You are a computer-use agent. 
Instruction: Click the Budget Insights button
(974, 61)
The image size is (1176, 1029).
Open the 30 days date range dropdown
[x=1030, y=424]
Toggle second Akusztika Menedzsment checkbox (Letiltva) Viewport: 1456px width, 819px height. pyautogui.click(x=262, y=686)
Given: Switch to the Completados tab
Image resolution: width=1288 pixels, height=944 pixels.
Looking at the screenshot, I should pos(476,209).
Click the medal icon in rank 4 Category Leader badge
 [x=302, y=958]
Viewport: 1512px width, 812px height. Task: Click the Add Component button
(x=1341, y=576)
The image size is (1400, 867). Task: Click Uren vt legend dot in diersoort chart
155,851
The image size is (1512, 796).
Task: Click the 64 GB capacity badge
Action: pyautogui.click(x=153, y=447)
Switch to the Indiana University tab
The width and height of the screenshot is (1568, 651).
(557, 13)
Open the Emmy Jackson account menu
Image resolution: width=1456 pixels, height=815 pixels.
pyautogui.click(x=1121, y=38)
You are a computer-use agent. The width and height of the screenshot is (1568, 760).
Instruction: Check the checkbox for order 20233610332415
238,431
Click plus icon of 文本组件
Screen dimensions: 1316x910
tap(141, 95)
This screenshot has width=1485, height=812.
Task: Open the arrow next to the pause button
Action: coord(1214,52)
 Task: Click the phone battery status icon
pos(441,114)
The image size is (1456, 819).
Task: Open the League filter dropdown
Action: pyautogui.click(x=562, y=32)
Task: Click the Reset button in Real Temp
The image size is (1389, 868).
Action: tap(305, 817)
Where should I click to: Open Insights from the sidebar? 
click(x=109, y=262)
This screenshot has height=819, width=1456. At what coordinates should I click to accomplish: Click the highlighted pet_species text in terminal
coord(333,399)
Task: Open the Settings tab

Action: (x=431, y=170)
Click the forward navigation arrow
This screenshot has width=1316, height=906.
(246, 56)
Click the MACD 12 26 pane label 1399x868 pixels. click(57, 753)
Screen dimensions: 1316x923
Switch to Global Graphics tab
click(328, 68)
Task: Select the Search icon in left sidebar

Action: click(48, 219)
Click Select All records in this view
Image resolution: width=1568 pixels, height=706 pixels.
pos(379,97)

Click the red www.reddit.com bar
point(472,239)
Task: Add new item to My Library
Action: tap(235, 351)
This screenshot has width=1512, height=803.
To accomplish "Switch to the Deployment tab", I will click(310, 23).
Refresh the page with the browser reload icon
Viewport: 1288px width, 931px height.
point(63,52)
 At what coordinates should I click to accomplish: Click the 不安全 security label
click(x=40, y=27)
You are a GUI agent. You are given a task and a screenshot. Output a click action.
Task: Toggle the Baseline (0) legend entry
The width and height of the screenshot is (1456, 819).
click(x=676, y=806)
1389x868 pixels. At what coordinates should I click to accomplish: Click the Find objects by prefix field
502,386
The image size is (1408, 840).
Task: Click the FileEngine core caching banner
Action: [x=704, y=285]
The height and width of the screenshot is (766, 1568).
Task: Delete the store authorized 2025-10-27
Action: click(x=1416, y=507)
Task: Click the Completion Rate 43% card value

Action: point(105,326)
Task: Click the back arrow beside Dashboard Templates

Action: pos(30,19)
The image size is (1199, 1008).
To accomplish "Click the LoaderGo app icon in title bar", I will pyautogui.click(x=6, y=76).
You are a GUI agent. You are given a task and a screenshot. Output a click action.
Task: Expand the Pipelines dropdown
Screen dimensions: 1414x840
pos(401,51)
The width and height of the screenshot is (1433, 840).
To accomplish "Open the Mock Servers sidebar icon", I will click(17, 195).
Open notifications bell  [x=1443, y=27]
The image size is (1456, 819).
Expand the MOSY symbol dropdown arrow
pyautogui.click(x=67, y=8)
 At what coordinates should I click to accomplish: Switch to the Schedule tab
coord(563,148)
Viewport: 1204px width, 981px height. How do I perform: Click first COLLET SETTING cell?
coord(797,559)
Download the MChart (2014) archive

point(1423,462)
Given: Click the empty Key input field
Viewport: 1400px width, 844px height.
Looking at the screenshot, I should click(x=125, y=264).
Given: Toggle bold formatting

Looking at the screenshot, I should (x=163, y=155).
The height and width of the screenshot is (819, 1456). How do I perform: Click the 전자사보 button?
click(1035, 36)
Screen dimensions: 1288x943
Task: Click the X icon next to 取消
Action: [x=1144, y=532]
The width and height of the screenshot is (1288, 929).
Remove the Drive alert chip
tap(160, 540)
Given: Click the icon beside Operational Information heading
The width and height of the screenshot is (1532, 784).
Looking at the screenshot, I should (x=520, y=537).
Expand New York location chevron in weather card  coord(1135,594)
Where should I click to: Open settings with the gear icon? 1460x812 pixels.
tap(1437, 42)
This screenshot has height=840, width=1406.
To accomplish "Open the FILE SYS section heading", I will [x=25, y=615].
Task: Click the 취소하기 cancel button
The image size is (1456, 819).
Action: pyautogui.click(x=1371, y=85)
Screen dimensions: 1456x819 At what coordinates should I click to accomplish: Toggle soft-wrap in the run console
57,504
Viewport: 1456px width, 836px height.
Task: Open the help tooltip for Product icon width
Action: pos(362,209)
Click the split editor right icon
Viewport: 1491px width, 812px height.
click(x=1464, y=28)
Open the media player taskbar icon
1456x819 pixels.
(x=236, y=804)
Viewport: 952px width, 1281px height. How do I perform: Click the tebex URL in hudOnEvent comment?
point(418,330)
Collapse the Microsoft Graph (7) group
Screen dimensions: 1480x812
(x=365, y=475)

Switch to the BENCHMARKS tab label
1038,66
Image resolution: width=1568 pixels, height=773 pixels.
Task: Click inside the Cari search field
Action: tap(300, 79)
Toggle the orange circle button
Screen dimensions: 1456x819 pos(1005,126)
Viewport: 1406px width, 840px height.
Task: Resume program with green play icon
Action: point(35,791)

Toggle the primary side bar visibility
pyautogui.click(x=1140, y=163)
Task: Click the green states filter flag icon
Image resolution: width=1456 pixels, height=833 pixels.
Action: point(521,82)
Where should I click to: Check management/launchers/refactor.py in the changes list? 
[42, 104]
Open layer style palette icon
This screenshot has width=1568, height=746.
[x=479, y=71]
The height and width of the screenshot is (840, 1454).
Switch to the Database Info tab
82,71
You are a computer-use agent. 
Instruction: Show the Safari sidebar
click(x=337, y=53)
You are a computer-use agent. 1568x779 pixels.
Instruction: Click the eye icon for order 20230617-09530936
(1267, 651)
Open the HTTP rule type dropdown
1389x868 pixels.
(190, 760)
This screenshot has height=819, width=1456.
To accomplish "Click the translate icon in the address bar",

◆ ◆ ◆ ◆

_EXERCISE DIRECTIONS:_ The complete listing must be printed again exactly as given.

_EXERCISE SOLUTION:_
You are a computer-use agent. 
Instruction: Click the Budget Insights button
(974, 61)
The image size is (1176, 1029).
Open the 30 days date range dropdown
[x=1030, y=424]
Toggle second Akusztika Menedzsment checkbox (Letiltva) Viewport: 1456px width, 819px height. pyautogui.click(x=262, y=686)
Given: Switch to the Completados tab
Image resolution: width=1288 pixels, height=944 pixels.
Looking at the screenshot, I should pos(476,209).
Click the medal icon in rank 4 Category Leader badge
 [x=302, y=958]
Viewport: 1512px width, 812px height. Task: Click the Add Component button
(x=1341, y=576)
The image size is (1400, 867). Task: Click Uren vt legend dot in diersoort chart
155,851
The image size is (1512, 796).
Task: Click the 64 GB capacity badge
Action: pyautogui.click(x=153, y=447)
Switch to the Indiana University tab
The width and height of the screenshot is (1568, 651).
(557, 13)
Open the Emmy Jackson account menu
Image resolution: width=1456 pixels, height=815 pixels.
pyautogui.click(x=1121, y=38)
You are a computer-use agent. The width and height of the screenshot is (1568, 760).
Instruction: Check the checkbox for order 20233610332415
238,431
Click plus icon of 文本组件
Screen dimensions: 1316x910
tap(141, 95)
This screenshot has width=1485, height=812.
Task: Open the arrow next to the pause button
Action: coord(1214,52)
 Task: Click the phone battery status icon
pos(441,114)
The image size is (1456, 819).
Task: Open the League filter dropdown
Action: pyautogui.click(x=562, y=32)
Task: Click the Reset button in Real Temp
The image size is (1389, 868).
Action: tap(305, 817)
Where should I click to: Open Insights from the sidebar? 
click(x=109, y=262)
This screenshot has height=819, width=1456. At what coordinates should I click to accomplish: Click the highlighted pet_species text in terminal
coord(333,399)
Task: Open the Settings tab

Action: (x=431, y=170)
Click the forward navigation arrow
This screenshot has width=1316, height=906.
(246, 56)
Click the MACD 12 26 pane label 1399x868 pixels. click(57, 753)
Screen dimensions: 1316x923
Switch to Global Graphics tab
click(328, 68)
Task: Select the Search icon in left sidebar

Action: click(48, 219)
Click Select All records in this view
Image resolution: width=1568 pixels, height=706 pixels.
pos(379,97)

Click the red www.reddit.com bar
point(472,239)
Task: Add new item to My Library
Action: tap(235, 351)
This screenshot has width=1512, height=803.
To accomplish "Switch to the Deployment tab", I will click(310, 23).
Refresh the page with the browser reload icon
Viewport: 1288px width, 931px height.
point(63,52)
 At what coordinates should I click to accomplish: Click the 不安全 security label
click(x=40, y=27)
You are a GUI agent. You are given a task and a screenshot. Output a click action.
Task: Toggle the Baseline (0) legend entry
The width and height of the screenshot is (1456, 819).
click(x=676, y=806)
1389x868 pixels. At what coordinates should I click to accomplish: Click the Find objects by prefix field
502,386
The image size is (1408, 840).
Task: Click the FileEngine core caching banner
Action: [x=704, y=285]
The height and width of the screenshot is (766, 1568).
Task: Delete the store authorized 2025-10-27
Action: click(x=1416, y=507)
Task: Click the Completion Rate 43% card value

Action: point(105,326)
Task: Click the back arrow beside Dashboard Templates

Action: pos(30,19)
The image size is (1199, 1008).
To accomplish "Click the LoaderGo app icon in title bar", I will pyautogui.click(x=6, y=76).
You are a GUI agent. You are given a task and a screenshot. Output a click action.
Task: Expand the Pipelines dropdown
Screen dimensions: 1414x840
pos(401,51)
The width and height of the screenshot is (1433, 840).
To accomplish "Open the Mock Servers sidebar icon", I will click(17, 195).
Open notifications bell  [x=1443, y=27]
The image size is (1456, 819).
Expand the MOSY symbol dropdown arrow
pyautogui.click(x=67, y=8)
 At what coordinates should I click to accomplish: Switch to the Schedule tab
coord(563,148)
Viewport: 1204px width, 981px height. How do I perform: Click first COLLET SETTING cell?
coord(797,559)
Download the MChart (2014) archive

point(1423,462)
Given: Click the empty Key input field
Viewport: 1400px width, 844px height.
Looking at the screenshot, I should click(x=125, y=264).
Given: Toggle bold formatting

Looking at the screenshot, I should (x=163, y=155).
The height and width of the screenshot is (819, 1456). How do I perform: Click the 전자사보 button?
click(1035, 36)
Screen dimensions: 1288x943
Task: Click the X icon next to 取消
Action: [x=1144, y=532]
The width and height of the screenshot is (1288, 929).
Remove the Drive alert chip
tap(160, 540)
Given: Click the icon beside Operational Information heading
The width and height of the screenshot is (1532, 784).
Looking at the screenshot, I should (x=520, y=537).
Expand New York location chevron in weather card  coord(1135,594)
Where should I click to: Open settings with the gear icon? 1460x812 pixels.
tap(1437, 42)
This screenshot has height=840, width=1406.
To accomplish "Open the FILE SYS section heading", I will [x=25, y=615].
Task: Click the 취소하기 cancel button
The image size is (1456, 819).
Action: pyautogui.click(x=1371, y=85)
Screen dimensions: 1456x819 At what coordinates should I click to accomplish: Toggle soft-wrap in the run console
57,504
Viewport: 1456px width, 836px height.
Task: Open the help tooltip for Product icon width
Action: pos(362,209)
Click the split editor right icon
Viewport: 1491px width, 812px height.
click(x=1464, y=28)
Open the media player taskbar icon
1456x819 pixels.
(x=236, y=804)
Viewport: 952px width, 1281px height. How do I perform: Click the tebex URL in hudOnEvent comment?
point(418,330)
Collapse the Microsoft Graph (7) group
Screen dimensions: 1480x812
(x=365, y=475)

Switch to the BENCHMARKS tab label
1038,66
Image resolution: width=1568 pixels, height=773 pixels.
Task: Click inside the Cari search field
Action: tap(300, 79)
Toggle the orange circle button
Screen dimensions: 1456x819 pos(1005,126)
Viewport: 1406px width, 840px height.
Task: Resume program with green play icon
Action: point(35,791)

Toggle the primary side bar visibility
pyautogui.click(x=1140, y=163)
Task: Click the green states filter flag icon
Image resolution: width=1456 pixels, height=833 pixels.
Action: point(521,82)
Where should I click to: Check management/launchers/refactor.py in the changes list? 
[42, 104]
Open layer style palette icon
This screenshot has width=1568, height=746.
[x=479, y=71]
The height and width of the screenshot is (840, 1454).
Switch to the Database Info tab
82,71
You are a computer-use agent. 
Instruction: Show the Safari sidebar
click(x=337, y=53)
You are a computer-use agent. 1568x779 pixels.
Instruction: Click the eye icon for order 20230617-09530936
(1267, 651)
Open the HTTP rule type dropdown
1389x868 pixels.
(190, 760)
This screenshot has height=819, width=1456.
To accomplish "Click the translate icon in the address bar",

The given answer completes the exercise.